VCP: Népszabadság Suspended For Purely Business Reasons

  • 18 Oct 2016 9:00 AM
VCP: Népszabadság Suspended For Purely Business Reasons
The decision to suspend publication of Hungarian daily Népszabadság was taken solely for business reasons, the head of Vienna Capital Partners, which owns the broadsheet’s publisher, said in an interview published in Austrian weekly Profil. “Népszabadság has only made losses for more than ten years.

Circulation numbers have dropped drastically because interest in the product gradually declined,” Heinrich Pecina told Profil. “Népszabadság accounts for about 10% of the revenue of [its publisher] Mediaworks, but the costs cut overall profit buy about 40%,” he added.

Pecina said Hungarian managers at Mediaworks had handled the situation badly and underestimated the reaction.

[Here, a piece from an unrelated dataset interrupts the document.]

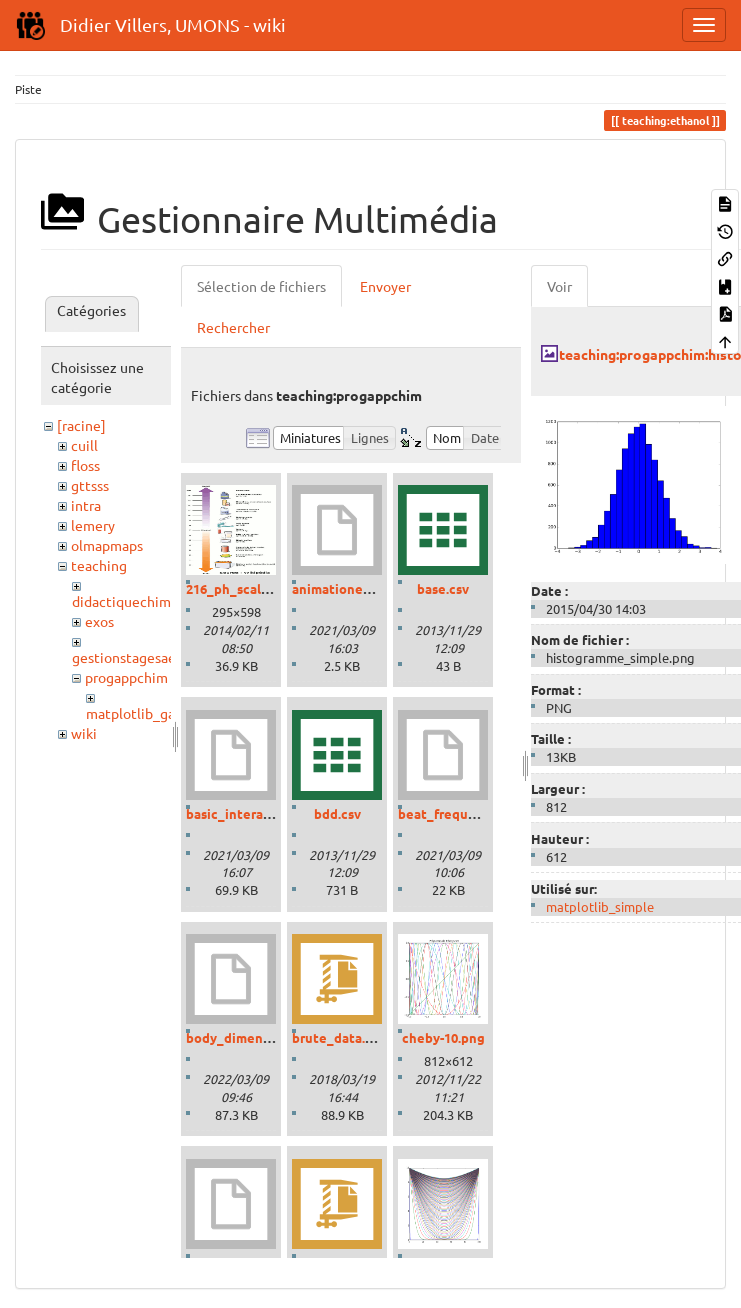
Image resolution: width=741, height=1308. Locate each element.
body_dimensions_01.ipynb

He dismissed speculation of a political motive for lagging advertising. “The situation with the ads was difficult but by no means so extreme,” he said. Profil said Pecina had been ready to “gift” the paper to its then co-owner, the Socialist Party, in 2015 but they had rejected his offer.

“That the Socialist Party themselves didn’t have the courage to accept this suddenly-soimportant newspaper as a present says it all ... Nobody wants this newspaper,” he added. Pecina told Profil that a number of potential buyers both close to the opposition and to the government had made offers for Mediaworks and that he was considering pulling out of the company.

The paper’s editor-in-chief said in a statement that before signs of the paper’s closure became apparent, the publisher had neither attempted to create the conditions for improving its financial operations nor to work out a plan for its revamp.

András Murányi said that Népszabadság had been Hungary’s largest circulation daily and the country’s newspaper of record. He added that in the past few years the paper had suffered the smallest printrun decline.

On the subject of the paper’s financial losses, he said that its previous owner, Ringier, had used Népszabadság’s reserves of 2.4 billion forints (EUR 7.8m) to spend on its print and distribution acquisitions up to 2004.

He added that advertising revenues were a large factor in rackedup losses “barely of around one million euros”.

The owner and management could have come to a responsible decision had they communicated with the paper’s leadership concerning how future operations should be conceived and how much time would be needed to work out a new operating plan.

This did not happen, Murányi said. In talks on the paper’s finances, the editorship offered to give up a large portion of its October allowances to ensure a continued presence on the market while opening the opportunity to work out the basis of a new form of operations.

There was no response to this offer, he added.